次に、シート状連結体を形成する可撓性を有する靭性材料の樹脂フィルムについては、上記摘示(オ)より、ポリエチレンテレフタレート(PET)フィルムが例示されており、上記摘示(イ)より、シート巻回体にいわゆるロール・トゥー・ロールを実施する際にガラスフィルムなどの脆性材料からなるシートの破損を防止すること、さらに上記(1)の間隔を置いて確実に保持することを目的として材料選択がされるものである。そして、ポリエチレンテレフタレート(PET)フィルムなどの樹脂フィルムは通常のスプライシングテープの基材であって、上記摘示(イ)の従来技術において長尺な樹脂フィルムや紙等のシートの連結に通常用いられているものであること(例えば、引用文献3の実施例1、3、比較例1、引用文献4の実施例9?24等)から、先願発明の可撓性を有する靭性材料の樹脂フィルムについても、それらと同じ程度の材質や厚さのものであると推認される。例えば、引用文献3の実施例3、比較例1のよく知られている「ポリエステルフィルム(基材)[ルミラー;東レ(株)製]」であれば、厚み25μm、ヤング率4GPa程度である(ルミラー 一般工業用総合カタログ,日本,東レ株式会社)。
+===+
指示文 1:
記録のうち、「You are a computer-use」を含む行から始め、「Instruction: Select secure」を含む行までを、各行を一つの文字列とするJSONリストに入れてください。空行は除いてください。

資料:
+===+
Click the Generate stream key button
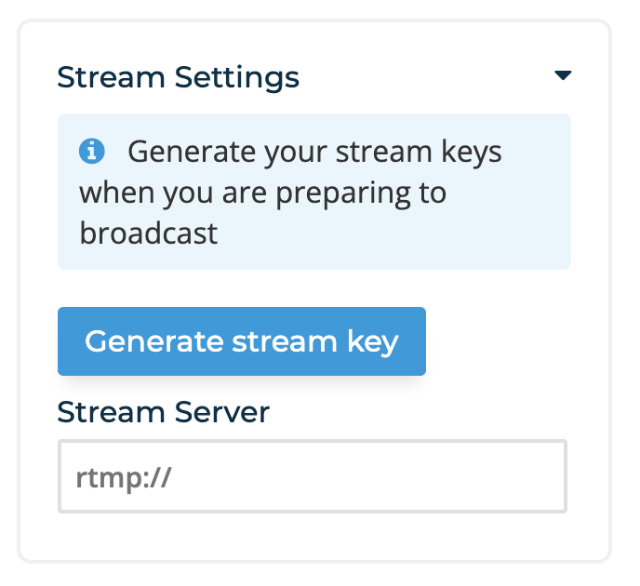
+===+
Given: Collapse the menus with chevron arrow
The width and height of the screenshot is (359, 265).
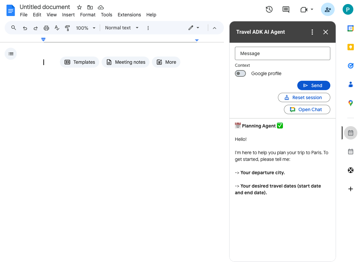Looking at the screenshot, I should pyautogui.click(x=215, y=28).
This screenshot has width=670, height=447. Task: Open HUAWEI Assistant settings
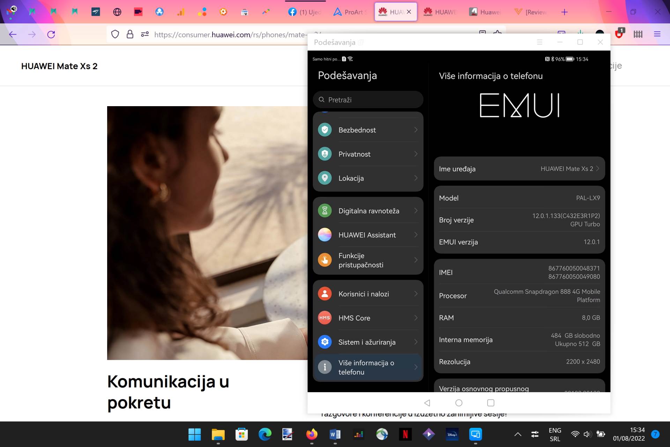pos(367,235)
+===+
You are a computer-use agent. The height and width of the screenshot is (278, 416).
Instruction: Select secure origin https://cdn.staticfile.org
+===+
指示文 2:
本文について、次の問いに答えてください。
(a) 上記摘示(オ)で例示されている樹脂フィルムは何ですか。
(b) ポリエチレンテレフタレート(PET)フィルムなどの樹脂フィルムは、通常何の基材ですか。
(c) 引用文献3の実施例3、比較例1の「ポリエステルフィルム(基材)」の厚みはいくらですか。

解答 1:
[
  "You are a computer-use agent. The height and width of the screenshot is (278, 416).",
  "Instruction: Select secure origin https://cdn.staticfile.org"
]

解答 2:
(a) ポリエチレンテレフタレート(PET)フィルム
(b) スプライシングテープ
(c) 25μm